Et Lola de me pleurer dans les bras.
« Ça fait mal hein de savoir que finalement on n’était pas si important pour l’autre ? »
Je me suis demandé, un instant, ce qu’un « bonhomme », un vrai de vrai, genre Fun Radio, musculation et combat rapproché aurait réagi… Fallait faire quoi ? Un égo trip ? N’était-elle pas ma réalité ? En fait je m’en branlais, ça ne sert à rien de pisser contre le vent, même au contraire, j’étais assez content. Elle m’avait fait l’honneur de partager ses souffrances et ses doutes au lieu de se blinder. Quel genre il faut se donner pour flinguer une personne qui par la vie devant vous est agenouillée. Elle n’avait pas dit qu’elle m’aimait pas, elle avait dit qu’elle l’aimait encore. Finalement… dans son groove, Lola était un très joli blues…

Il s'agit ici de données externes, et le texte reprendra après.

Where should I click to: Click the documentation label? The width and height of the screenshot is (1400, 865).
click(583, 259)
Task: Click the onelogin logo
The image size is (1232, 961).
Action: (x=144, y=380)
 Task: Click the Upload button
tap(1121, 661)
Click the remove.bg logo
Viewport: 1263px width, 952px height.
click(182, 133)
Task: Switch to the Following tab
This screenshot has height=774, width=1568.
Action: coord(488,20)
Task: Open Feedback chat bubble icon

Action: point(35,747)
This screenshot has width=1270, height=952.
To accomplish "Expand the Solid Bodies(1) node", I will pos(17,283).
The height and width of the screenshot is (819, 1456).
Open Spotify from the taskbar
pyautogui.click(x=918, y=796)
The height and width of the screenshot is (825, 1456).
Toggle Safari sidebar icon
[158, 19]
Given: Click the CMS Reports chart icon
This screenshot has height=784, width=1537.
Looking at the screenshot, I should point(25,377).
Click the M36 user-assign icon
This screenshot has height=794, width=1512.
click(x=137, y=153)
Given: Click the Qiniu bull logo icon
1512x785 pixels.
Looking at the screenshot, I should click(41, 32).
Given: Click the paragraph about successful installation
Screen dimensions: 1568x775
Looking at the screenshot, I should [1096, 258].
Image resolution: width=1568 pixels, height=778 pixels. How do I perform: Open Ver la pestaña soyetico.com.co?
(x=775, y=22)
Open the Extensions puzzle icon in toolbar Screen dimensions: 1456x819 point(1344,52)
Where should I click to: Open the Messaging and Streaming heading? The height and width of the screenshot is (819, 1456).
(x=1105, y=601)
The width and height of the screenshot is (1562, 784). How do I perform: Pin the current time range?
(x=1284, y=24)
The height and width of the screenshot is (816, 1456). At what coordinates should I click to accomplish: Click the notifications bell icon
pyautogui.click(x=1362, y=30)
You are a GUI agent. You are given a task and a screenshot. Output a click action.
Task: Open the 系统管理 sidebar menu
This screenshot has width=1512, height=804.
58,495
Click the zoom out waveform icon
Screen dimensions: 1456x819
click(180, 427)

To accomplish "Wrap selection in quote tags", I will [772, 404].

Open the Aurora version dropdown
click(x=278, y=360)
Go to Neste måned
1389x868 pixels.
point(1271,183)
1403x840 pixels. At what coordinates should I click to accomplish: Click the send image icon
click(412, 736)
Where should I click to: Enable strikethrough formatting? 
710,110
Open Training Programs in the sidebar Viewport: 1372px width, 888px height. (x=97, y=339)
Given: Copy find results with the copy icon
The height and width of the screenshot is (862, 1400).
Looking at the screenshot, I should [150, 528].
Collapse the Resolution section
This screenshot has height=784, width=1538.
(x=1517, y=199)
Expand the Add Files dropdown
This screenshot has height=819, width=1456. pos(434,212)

Ce soir là on a fait l’amour comme il y a longtemps qu’on ne l’avait pas fait. Tout était tendre, passionné. Comme si le lendemain on allait se quitter. Comme si le lendemain on allait crever. Il y avait un peu de ça. On devrait toujours faire l’amour comme ça, en sachant que l’autre va rebondir tandis qu’on va rester là.
Et enfin, depuis la première fois depuis des mois, entre les vents torrides et le soleil, ce soir-là, enfin, la pluie tomba.